14 KiB

Raw Blame History

zvault(1) -- Deduplicating backup solution

SYNOPSIS

zvault <SUBCOMMAND>

DESCRIPTION

ZVault is a deduplicating backup solution. It creates backups from data read from the filesystem or a tar file, deduplicates it, optionally compresses and encrypts the data and stores the data in bundles at a potentially remote storage location.

OPTIONS

-h, --help:

Prints help information
-V, --version:

Prints version information

SUBCOMMANDS

Main Commands

init Initialize a new repository, zvault-init(1)
import Reconstruct a repository from the remote storage, zvault-import(1)
backup Create a new backup, zvault-backup(1)
restore Restore a backup or subtree, zvault-restore(1)
check Check the repository, a backup or a backup subtree, zvault-check(1)
list List backups or backup contents, zvault-list(1)
info Display information on a repository, a backup or a subtree, zvault-info(1)
mount Mount the repository, a backup or a subtree, zvault-mount(1)
remove Remove a backup or a subtree, zvault-remove(1)
copy Create a copy of a backup, zvault-copy(1)
prune Remove backups based on age, zvault-prune(1)
vacuum Reclaim space by rewriting bundles, zvault-vacuum(1)

Other Commands

addkey Add a key pair to the repository, zvault-addkey(1)
algotest Test a specific algorithm combination, zvault-algotest(1)
analyze Analyze the used and reclaimable space of bundles, zvault-analyze(1)
bundleinfo Display information on a bundle, zvault-bundleinfo(1)
bundlelist List bundles in a repository, zvault-bundlelist(1)
config Display or change the configuration, zvault-config(1)
diff Display differences between two backup versions, zvault-diff(1)
genkey Generate a new key pair, zvault-genkey(1)
versions Find different versions of a file in all backups, zvault-versions(1)

USAGE

Path syntax

Most subcommands work with a repository that has to be specified as a parameter. If this repository is specified as ::, the default repository in ~/.zvault will be used instead.

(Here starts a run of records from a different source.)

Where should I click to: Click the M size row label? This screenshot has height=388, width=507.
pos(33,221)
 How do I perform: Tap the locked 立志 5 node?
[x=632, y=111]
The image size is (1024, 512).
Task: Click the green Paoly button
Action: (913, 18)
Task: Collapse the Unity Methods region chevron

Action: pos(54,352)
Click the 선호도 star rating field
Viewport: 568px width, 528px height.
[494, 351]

Some subcommands need to reference a specific backup in the repository. This is done via the syntax repository::backup_name where repository is the path to the repository and backup_name is the name of the backup in that repository as listed by zvault list. In this case, repository can be omitted, shortening the syntax to ::backup_name. In this case, the default repository is used.

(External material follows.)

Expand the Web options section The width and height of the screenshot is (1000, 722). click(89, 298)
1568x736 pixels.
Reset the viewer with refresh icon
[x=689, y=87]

Some subcommands need to reference a specific subtree inside a backup. This is done via the syntax repository::backup_name::subtree where repository::backup_name specifies a backup as described before and subtree is the path to the subtree of the backup. Again, repository can be omitted, yielding the shortened syntax ::backup_name::subtree.

Some subcommands can take either a repository, a backup or a backup subtree. In this case it is important to note that if a path component is empty, it is regarded as not set at all.

Examples:

~/.zvault references the repository in ~/.zvault and is identical with ::.
::backup1 references the backup backup1 in the default repository
::backup1::/ references the root folder of the backup backup1 in the default repository

CONFIGURATION OPTIONS

ZVault offers some configuration options that affect the backup speed, storage space, security and RAM usage. Users should select them carefully for their scenario. The performance of different combinations can be compared using zvault-algotest(1).

Bundle size

The target bundle size affects how big bundles written to the remote storage will become. The configured size is not a hard maximum, as headers and some effects of compression can cause bundles to become slightly larger than this size. Also since bundles will be closed at the end of a backup run, some bundles can also be smaller than this size. However most bundles will end up with approximately the specified size.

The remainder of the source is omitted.